Rajat Bhatia

Personal information
- Born: 22 October 1979 (age 46) Delhi, India
- Batting: Right-handed
- Bowling: Right arm medium-fast
- Role: All-rounder

Domestic team information
- 1999/00–2005/06: Tamil Nadu
- 2005/06–2015: Delhi
- 2008–2010: Delhi Daredevils
- 2011–2013: Kolkata Knight Riders
- 2014–2015: Rajasthan Royals
- 2016–2017: Rising Pune Supergiants (squad no. 29)
- 2018–2019: Uttarakhand

Career statistics
| Competition | FC | LA | T20 |
| Matches | 112 | 119 | 146 |
| Runs scored | 6,482 | 3,038 | 1,251 |
| Batting average | 49.10 | 41.05 | 21.56 |
| 100s/50s | 17/30 | 3/19 | 1/1 |
| Top score | 212* | 106* | 107* |
| Balls bowled | 9,989 | 3,931 | 2,520 |
| Wickets | 137 | 93 | 111 |
| Bowling average | 27.97 | 31.66 | 27.20 |
| 5 wickets in innings | 1 | 1 | 0 |
| 10 wickets in match | 0 | 0 | 0 |
| Best bowling | 5/29 | 5/17 | 4/15 |
| Catches/stumpings | 41/– | 45/– | 46/– |
- Source: ESPNcricinfo, 29 July 2020

= Rajat Bhatia =

Indian cricketer

Rajat Bhatia (born 22 October 1979) is an Indian former professional cricketer. He played for a number of teams, such as Tamil Nadu, Delhi, Delhi Daredevils, Kolkata Knight Riders and Rising Pune Supergiants. He was a part of the MRF Pace Foundation when he was young. He led the Uttarakhand cricket team in 2018 Ranji Trophy and Vijay Hazare Trophy.
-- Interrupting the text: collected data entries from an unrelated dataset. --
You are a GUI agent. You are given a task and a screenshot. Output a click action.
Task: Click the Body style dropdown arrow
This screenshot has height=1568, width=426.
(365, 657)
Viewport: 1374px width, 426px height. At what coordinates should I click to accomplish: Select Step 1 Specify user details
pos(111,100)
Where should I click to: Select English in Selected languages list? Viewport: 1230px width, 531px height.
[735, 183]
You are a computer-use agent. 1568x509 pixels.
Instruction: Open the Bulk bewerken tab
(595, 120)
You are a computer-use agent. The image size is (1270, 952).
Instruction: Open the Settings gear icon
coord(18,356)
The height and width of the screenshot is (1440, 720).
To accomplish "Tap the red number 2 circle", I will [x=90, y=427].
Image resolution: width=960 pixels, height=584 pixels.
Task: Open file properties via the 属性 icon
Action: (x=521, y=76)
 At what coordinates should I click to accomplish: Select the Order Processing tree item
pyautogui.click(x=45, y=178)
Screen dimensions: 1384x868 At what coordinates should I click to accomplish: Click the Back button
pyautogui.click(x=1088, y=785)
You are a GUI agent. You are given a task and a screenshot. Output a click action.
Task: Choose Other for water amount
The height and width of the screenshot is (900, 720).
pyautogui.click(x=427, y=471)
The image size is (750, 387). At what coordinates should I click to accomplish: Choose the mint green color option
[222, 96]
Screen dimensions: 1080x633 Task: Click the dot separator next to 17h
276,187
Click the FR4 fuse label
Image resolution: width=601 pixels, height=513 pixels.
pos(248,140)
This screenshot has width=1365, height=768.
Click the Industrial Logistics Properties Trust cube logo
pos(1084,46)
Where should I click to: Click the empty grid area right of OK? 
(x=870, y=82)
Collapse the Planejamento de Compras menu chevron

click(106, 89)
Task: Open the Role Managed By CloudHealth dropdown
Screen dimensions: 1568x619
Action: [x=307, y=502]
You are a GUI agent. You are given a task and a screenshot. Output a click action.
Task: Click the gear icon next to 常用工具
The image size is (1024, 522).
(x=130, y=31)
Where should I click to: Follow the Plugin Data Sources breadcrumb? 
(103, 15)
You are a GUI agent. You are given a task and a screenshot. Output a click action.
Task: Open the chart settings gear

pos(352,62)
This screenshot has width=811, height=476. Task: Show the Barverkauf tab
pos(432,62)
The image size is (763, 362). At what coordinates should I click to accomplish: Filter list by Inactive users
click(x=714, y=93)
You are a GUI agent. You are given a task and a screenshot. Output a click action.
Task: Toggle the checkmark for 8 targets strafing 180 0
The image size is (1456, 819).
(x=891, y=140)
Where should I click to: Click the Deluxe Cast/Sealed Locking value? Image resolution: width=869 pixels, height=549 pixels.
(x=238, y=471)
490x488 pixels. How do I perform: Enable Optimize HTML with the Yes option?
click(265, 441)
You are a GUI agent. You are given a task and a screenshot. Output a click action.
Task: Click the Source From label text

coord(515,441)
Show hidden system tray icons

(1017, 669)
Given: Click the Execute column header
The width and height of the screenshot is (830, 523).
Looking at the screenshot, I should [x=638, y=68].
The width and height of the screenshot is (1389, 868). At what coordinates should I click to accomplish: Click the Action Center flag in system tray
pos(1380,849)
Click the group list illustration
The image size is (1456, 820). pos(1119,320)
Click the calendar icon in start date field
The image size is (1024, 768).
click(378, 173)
In July 2020, Bhatia announced his retirement from all forms of cricket.

==Career==
Bhatia made his first-class and list A debuts for Tamil Nadu against Sinhalese Sports Club at Colombo in 2000. He first played for Tamil Nadu, but later returned to his home state side Delhi. In the 2007–08 Ranji Trophy season, he contributed much to Delhi's title win with 512 runs in 7 matches. The same year, he made his Twenty20 debut for Delhi against Himachal Pradesh in the Inter-State T20 Championship. He played for Delhi Daredevils in the inaugural Indian Premier League.

In 2011, he was bought by the Kolkata Knight Riders in the IPL before being acquired by Rajasthan Royals at the 2014 IPL auction, later going on to play for Rising Pune Supergiants. His last appearance in the IPL was in 2017.

In November 2015, Bhatia was released by Delhi after 81 matches in which he scored 4,666 runs and took 96 wickets. He joined Rajasthan.

Ahead of the 2018–19 Ranji Trophy, he transferred from Rajasthan to Uttarakhand. He was the leading run-scorer for the side in the group-stage of the 2018–19 Ranji Trophy, with 700 runs in eight matches.